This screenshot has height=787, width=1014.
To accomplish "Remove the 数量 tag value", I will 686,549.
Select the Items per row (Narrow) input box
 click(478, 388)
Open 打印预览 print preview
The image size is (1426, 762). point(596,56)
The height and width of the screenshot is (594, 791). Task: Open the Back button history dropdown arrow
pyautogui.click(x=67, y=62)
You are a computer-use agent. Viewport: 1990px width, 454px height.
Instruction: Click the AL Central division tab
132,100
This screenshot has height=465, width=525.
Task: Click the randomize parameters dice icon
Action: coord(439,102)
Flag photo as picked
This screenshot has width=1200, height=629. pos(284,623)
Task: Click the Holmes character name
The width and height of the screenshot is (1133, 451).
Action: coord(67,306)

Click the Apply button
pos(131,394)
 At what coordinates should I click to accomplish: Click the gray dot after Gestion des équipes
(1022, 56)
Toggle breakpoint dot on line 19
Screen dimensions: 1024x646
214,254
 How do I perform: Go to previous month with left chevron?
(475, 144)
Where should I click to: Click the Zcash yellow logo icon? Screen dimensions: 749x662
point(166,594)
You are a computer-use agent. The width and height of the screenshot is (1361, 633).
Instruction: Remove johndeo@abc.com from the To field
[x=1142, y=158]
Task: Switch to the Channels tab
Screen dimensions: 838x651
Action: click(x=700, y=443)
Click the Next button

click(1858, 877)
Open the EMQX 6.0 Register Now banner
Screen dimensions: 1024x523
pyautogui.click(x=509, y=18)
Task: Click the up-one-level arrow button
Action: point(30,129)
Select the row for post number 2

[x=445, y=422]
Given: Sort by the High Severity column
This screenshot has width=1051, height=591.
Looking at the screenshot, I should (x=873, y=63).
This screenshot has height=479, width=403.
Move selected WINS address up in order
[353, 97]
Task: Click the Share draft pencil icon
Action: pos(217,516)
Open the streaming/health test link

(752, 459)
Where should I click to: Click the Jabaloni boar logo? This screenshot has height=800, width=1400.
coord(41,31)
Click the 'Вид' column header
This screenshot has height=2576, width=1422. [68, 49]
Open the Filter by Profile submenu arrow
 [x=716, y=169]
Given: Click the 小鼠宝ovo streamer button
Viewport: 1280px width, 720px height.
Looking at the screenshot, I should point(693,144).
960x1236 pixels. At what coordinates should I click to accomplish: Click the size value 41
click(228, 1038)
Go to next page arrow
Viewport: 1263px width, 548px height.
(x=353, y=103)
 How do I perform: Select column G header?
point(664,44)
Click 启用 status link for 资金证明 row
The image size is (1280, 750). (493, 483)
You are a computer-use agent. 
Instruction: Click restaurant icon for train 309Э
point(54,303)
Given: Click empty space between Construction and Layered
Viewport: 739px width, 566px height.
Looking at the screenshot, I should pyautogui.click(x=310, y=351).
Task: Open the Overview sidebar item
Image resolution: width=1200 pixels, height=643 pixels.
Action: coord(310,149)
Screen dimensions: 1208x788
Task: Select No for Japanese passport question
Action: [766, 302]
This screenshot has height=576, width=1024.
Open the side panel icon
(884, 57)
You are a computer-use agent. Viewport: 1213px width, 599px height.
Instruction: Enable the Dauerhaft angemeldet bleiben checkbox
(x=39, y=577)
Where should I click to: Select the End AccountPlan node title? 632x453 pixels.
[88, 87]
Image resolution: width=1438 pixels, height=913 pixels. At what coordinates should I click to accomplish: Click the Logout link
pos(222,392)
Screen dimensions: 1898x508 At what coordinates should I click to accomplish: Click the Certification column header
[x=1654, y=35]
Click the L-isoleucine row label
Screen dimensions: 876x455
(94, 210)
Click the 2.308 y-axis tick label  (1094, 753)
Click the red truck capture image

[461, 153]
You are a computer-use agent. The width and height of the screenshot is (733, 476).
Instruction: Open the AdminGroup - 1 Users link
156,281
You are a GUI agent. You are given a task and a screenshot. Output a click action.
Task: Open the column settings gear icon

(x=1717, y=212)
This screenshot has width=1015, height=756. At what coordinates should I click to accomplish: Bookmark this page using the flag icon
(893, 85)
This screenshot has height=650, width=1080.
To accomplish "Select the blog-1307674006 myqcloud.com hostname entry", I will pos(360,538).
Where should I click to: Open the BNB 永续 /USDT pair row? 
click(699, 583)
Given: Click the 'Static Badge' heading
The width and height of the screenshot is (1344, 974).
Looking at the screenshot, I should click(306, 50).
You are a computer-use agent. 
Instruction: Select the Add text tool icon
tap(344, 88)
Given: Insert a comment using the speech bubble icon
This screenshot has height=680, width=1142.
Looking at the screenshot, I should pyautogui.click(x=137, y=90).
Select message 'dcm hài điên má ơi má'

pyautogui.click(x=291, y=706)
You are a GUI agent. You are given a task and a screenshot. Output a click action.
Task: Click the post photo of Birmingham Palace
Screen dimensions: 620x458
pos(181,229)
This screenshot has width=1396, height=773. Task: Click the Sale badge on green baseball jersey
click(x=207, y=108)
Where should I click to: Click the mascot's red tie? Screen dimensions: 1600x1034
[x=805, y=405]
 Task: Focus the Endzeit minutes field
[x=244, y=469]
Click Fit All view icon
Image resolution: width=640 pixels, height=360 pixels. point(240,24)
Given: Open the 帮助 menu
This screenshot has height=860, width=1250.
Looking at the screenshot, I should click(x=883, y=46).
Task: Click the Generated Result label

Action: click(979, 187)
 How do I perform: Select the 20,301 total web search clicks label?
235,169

···

Each line of the material that contains "will" is to be counted, and only the total stated.

2